That's a UN resolution. Not a ceasefire agreement between the US and Iraq. Try again.
You didn't read it, did you?
That resolution established the terms of the ceasefire. I guess you're dismissing it as not constituting a ceasefire because it's in the form of a UN resolution? That's dumb.
I gave you the resolution. All you had to do was Google it and you would have found the resolution. Contained in the resolution is the following:
Conscious of the need to take the following measures acting under Chapter VII of the Charter,
1. Affirms all thirteen resolutions noted above, except as expressly changed below to achieve the goals of this resolution, including a formal cease-fire;
This is the resolution adopted by the Security Council, hence it's Chapter 7 designation, of which the US is a member and under which Iraq was obligated to satisfy.

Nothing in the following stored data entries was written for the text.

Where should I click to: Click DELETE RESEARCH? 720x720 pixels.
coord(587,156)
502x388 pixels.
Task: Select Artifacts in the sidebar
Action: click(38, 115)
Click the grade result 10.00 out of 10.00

So, not only are you ignorant of the basic facts in this discussion, but when presented such facts you continue to ignore them...how do you account for that?
Oh for goodness sake. It's obvious my opinion. And many others. I've never claimed it was some official authoritarian determination.
I know it's your opinion. I am telling you that it lacks authority. Hence, it's not very credible.
For other person who could possibly similarly confused, for the record, I make statements and opinions on my own behalf and do not represent some official or authoritarian entity. My statements such as
If Iraq had had WMDs they had had them for 20 years and never supplied them to terrorists. Iraq was no more an urgent threat in Mar 2003 than it was in the previous 20 years.
Iraq was no urgent threat to the US justifying invasion and occupation. The urgent threat was a pretext fabricated by the neocons to generate support for their predisposed plan to assert US control in the ME.
constitute my opinions, based on facts and arguments as I have presented.
No one says they are not your opinions or that you're attempting to pass them off as representative of anyone else's. I merely pointed out that your opinion lacks authority, i.e., credibility.
It was the assessment of the lead UN inspector. In that same report he commented on how the Iraqs were being very cooperative.
Very cooperative? Nowhere does Blix describe it as such. In fact, he describes some improved cooperation while also citing lack of cooperation.
The fact of the matter, though, is that Blix didn't say in that report, as you contend that he was ready within months to conclude that Iraq had completely disarmed. He was speculating that with a not-yet adopted Iraqi positive attitude that such might be determinable within months.
At worst, Blix's assessment might have been wrong, and after a few months he'd report that the Iraqis had stopped cooperating, in which case there would have been more justification for some military action, and quite possibly the UN would have thought so as well.
Irrelevant. Your point was that Blix was ready to make such a determination of complete disarmament within months and you cited the 2003 March report as evidence of this. That report doesn't substantiate your assertion as I clearly showed above.
Given that if Iraq had possession of WMD, they'd had them for 20 years, waiting a few months to make this determination, as well as re-assessing intellegence, would have been the prudent thing to do.
We had been waiting 10+ years, not a few months.
But inconsistent with the neocons predisposed goal of removing Hussein by force, as stated in places like the Downing Street Memo and the Project for a New American Century, in which Cheney, Rumsfeld, Wolfawitz and others in the Bush administration where founding supporters.
Now, in addition, to abusing the phrase, "neocon" you're abusing governmental documents, too. The Downing Street Memo didn't reveal a neocon goal of removing Hussein. It reflected, as I have noted here before, a fourth-hand account of a discussion of Bush administration principals and British government officials. That memo has been used to suggest that Bush was attempting to manipulate intelligence because the fourth-hand account used the word "fix" to describe the process of gathering intelligence. Now, to argue that you have ignore the British use of the word, "fix" as well as ignore the SSCI's conclusion that no intelligence had been manipulated. And why would it need to be manipulated given that the intelligence estimates given to Bush hardly varied from those issued to the Clinton administration?
Disagree, as demonstrated by Blix's own words. He clearly indicated that it was possible for him to complete his task within months. Others can read them and determine for themselves.
It was only possible if, as Blix also stated, that the Iraqis adopted a positive attitude which had Iraq adopted such an attitude Blix would have no reason to qualify his speculation about completing the inspections as he did in that report.